>> Begin

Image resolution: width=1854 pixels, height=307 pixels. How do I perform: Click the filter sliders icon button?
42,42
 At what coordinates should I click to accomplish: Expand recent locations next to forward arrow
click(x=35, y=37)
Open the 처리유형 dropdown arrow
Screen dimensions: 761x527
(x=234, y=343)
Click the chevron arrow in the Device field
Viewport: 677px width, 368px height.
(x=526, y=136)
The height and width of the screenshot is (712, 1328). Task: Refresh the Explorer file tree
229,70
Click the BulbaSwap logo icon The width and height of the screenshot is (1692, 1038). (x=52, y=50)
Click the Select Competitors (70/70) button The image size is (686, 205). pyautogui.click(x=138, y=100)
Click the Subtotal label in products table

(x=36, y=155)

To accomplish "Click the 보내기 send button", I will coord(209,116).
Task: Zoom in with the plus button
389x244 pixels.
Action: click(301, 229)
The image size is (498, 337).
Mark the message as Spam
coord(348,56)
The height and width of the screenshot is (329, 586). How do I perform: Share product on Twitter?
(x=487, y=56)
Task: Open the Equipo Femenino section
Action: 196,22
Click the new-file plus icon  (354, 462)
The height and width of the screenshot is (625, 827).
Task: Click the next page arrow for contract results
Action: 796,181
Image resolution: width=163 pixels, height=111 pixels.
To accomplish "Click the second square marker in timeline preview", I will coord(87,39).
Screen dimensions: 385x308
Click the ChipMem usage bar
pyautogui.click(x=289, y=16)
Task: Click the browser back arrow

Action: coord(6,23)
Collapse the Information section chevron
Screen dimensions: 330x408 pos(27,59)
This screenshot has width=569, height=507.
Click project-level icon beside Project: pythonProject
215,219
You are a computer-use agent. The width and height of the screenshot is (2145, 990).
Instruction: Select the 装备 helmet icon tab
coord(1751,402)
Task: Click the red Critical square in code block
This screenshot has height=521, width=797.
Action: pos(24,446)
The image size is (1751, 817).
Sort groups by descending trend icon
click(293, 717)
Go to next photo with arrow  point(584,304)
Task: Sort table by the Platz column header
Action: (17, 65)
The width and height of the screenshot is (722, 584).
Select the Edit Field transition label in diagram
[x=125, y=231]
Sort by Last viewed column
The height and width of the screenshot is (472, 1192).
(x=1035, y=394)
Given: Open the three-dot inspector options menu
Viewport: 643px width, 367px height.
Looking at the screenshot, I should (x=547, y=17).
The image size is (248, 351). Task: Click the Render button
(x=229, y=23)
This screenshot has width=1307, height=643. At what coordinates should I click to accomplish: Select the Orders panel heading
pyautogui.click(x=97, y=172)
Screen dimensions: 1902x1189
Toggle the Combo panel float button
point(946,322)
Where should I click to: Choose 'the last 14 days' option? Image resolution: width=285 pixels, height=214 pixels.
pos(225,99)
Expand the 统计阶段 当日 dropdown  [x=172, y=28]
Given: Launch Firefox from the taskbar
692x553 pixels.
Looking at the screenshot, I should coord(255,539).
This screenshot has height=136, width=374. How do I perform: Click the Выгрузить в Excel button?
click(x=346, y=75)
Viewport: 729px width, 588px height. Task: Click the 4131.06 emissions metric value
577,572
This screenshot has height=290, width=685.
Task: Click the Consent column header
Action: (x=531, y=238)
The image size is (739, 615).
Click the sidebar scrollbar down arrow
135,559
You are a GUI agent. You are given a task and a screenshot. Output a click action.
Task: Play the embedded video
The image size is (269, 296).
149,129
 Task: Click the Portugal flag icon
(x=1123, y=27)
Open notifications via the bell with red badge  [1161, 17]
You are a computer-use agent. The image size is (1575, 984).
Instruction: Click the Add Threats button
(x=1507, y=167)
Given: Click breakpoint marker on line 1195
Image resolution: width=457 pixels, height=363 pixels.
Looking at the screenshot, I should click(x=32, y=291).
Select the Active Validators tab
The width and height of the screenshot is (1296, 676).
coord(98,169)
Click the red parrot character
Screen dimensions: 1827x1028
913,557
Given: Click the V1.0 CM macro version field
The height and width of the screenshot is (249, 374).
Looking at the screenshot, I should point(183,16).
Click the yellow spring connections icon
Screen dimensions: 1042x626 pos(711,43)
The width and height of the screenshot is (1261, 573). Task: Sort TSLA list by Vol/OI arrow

>> End

EXERCISE DESCRIPTION :: Express the data lines between the line containing "The image size is (248, 351)." and the line containing "Action: (x=531, y=238)", inclusive, as a JSON list of strings with one string per line, omitting blank lines.

RIGHT ANSWER ::
[
  "The image size is (248, 351). Task: Click the Render button",
  "(x=229, y=23)",
  "This screenshot has width=1307, height=643. At what coordinates should I click to accomplish: Select the Orders panel heading",
  "pyautogui.click(x=97, y=172)",
  "Screen dimensions: 1902x1189",
  "Toggle the Combo panel float button",
  "point(946,322)",
  "Where should I click to: Choose 'the last 14 days' option? Image resolution: width=285 pixels, height=214 pixels.",
  "pos(225,99)",
  "Expand the 统计阶段 当日 dropdown  [x=172, y=28]",
  "Given: Launch Firefox from the taskbar",
  "692x553 pixels.",
  "Looking at the screenshot, I should coord(255,539).",
  "This screenshot has height=136, width=374. How do I perform: Click the Выгрузить в Excel button?",
  "click(x=346, y=75)",
  "Viewport: 729px width, 588px height. Task: Click the 4131.06 emissions metric value",
  "577,572",
  "This screenshot has height=290, width=685.",
  "Task: Click the Consent column header",
  "Action: (x=531, y=238)"
]